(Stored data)
[Start of section]
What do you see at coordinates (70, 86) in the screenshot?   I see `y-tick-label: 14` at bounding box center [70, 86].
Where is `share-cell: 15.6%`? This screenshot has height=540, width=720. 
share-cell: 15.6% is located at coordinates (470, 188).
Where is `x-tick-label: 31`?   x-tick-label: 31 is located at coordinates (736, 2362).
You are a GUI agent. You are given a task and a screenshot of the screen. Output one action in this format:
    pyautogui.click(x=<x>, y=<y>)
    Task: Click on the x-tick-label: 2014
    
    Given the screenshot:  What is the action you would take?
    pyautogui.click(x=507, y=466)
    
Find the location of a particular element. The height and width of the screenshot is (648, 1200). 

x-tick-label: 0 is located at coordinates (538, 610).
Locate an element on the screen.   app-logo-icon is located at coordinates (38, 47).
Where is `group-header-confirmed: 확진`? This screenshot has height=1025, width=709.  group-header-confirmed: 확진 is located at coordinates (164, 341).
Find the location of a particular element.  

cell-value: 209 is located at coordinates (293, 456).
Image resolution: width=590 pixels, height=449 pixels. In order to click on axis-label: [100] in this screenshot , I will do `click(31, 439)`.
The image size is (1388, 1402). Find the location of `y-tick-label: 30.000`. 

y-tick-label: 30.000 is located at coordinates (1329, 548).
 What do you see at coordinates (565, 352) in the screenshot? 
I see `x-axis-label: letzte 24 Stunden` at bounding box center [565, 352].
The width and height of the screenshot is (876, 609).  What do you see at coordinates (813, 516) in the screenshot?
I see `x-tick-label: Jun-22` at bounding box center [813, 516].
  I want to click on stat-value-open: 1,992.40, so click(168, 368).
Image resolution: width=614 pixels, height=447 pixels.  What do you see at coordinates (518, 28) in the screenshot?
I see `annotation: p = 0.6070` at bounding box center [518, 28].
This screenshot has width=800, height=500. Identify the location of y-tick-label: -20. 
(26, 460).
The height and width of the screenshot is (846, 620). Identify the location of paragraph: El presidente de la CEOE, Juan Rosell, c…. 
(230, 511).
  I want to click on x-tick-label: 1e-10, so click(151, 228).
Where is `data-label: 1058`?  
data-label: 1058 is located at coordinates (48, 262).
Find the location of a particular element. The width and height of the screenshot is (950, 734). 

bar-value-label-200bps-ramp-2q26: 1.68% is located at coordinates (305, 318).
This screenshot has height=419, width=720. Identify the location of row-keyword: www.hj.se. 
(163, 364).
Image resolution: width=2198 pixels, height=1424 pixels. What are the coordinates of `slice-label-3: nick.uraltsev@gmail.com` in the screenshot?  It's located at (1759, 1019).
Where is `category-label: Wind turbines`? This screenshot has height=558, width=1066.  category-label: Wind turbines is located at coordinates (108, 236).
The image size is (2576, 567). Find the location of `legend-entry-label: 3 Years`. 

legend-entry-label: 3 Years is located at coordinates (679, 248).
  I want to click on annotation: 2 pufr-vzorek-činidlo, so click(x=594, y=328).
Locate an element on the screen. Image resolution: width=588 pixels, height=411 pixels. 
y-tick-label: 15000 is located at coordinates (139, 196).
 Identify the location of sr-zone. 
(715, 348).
[End of section]
Print the lines above again exactly as they appear, from the first line to the last.

ANSWER BOX —
What do you see at coordinates (70, 86) in the screenshot?   I see `y-tick-label: 14` at bounding box center [70, 86].
Where is `share-cell: 15.6%`? This screenshot has height=540, width=720. 
share-cell: 15.6% is located at coordinates (470, 188).
Where is `x-tick-label: 31`?   x-tick-label: 31 is located at coordinates (736, 2362).
You are a GUI agent. You are given a task and a screenshot of the screen. Output one action in this format:
    pyautogui.click(x=<x>, y=<y>)
    Task: Click on the x-tick-label: 2014
    
    Given the screenshot:  What is the action you would take?
    pyautogui.click(x=507, y=466)
    
Find the location of a particular element. The height and width of the screenshot is (648, 1200). 

x-tick-label: 0 is located at coordinates (538, 610).
Locate an element on the screen.   app-logo-icon is located at coordinates (38, 47).
Where is `group-header-confirmed: 확진`? This screenshot has height=1025, width=709.  group-header-confirmed: 확진 is located at coordinates (164, 341).
Find the location of a particular element.  

cell-value: 209 is located at coordinates (293, 456).
Image resolution: width=590 pixels, height=449 pixels. In order to click on axis-label: [100] in this screenshot , I will do `click(31, 439)`.
The image size is (1388, 1402). Find the location of `y-tick-label: 30.000`. 

y-tick-label: 30.000 is located at coordinates (1329, 548).
 What do you see at coordinates (565, 352) in the screenshot? 
I see `x-axis-label: letzte 24 Stunden` at bounding box center [565, 352].
The width and height of the screenshot is (876, 609).  What do you see at coordinates (813, 516) in the screenshot?
I see `x-tick-label: Jun-22` at bounding box center [813, 516].
  I want to click on stat-value-open: 1,992.40, so click(168, 368).
Image resolution: width=614 pixels, height=447 pixels.  What do you see at coordinates (518, 28) in the screenshot?
I see `annotation: p = 0.6070` at bounding box center [518, 28].
This screenshot has width=800, height=500. Identify the location of y-tick-label: -20. 
(26, 460).
The height and width of the screenshot is (846, 620). Identify the location of paragraph: El presidente de la CEOE, Juan Rosell, c…. 
(230, 511).
  I want to click on x-tick-label: 1e-10, so click(151, 228).
Where is `data-label: 1058`?  
data-label: 1058 is located at coordinates (48, 262).
Find the location of a particular element. The width and height of the screenshot is (950, 734). 

bar-value-label-200bps-ramp-2q26: 1.68% is located at coordinates (305, 318).
This screenshot has height=419, width=720. Identify the location of row-keyword: www.hj.se. 
(163, 364).
Image resolution: width=2198 pixels, height=1424 pixels. What are the coordinates of `slice-label-3: nick.uraltsev@gmail.com` in the screenshot?  It's located at (1759, 1019).
Where is `category-label: Wind turbines`? This screenshot has height=558, width=1066.  category-label: Wind turbines is located at coordinates (108, 236).
The image size is (2576, 567). Find the location of `legend-entry-label: 3 Years`. 

legend-entry-label: 3 Years is located at coordinates (679, 248).
  I want to click on annotation: 2 pufr-vzorek-činidlo, so click(x=594, y=328).
Locate an element on the screen. Image resolution: width=588 pixels, height=411 pixels. 
y-tick-label: 15000 is located at coordinates (139, 196).
 Identify the location of sr-zone. 
(715, 348).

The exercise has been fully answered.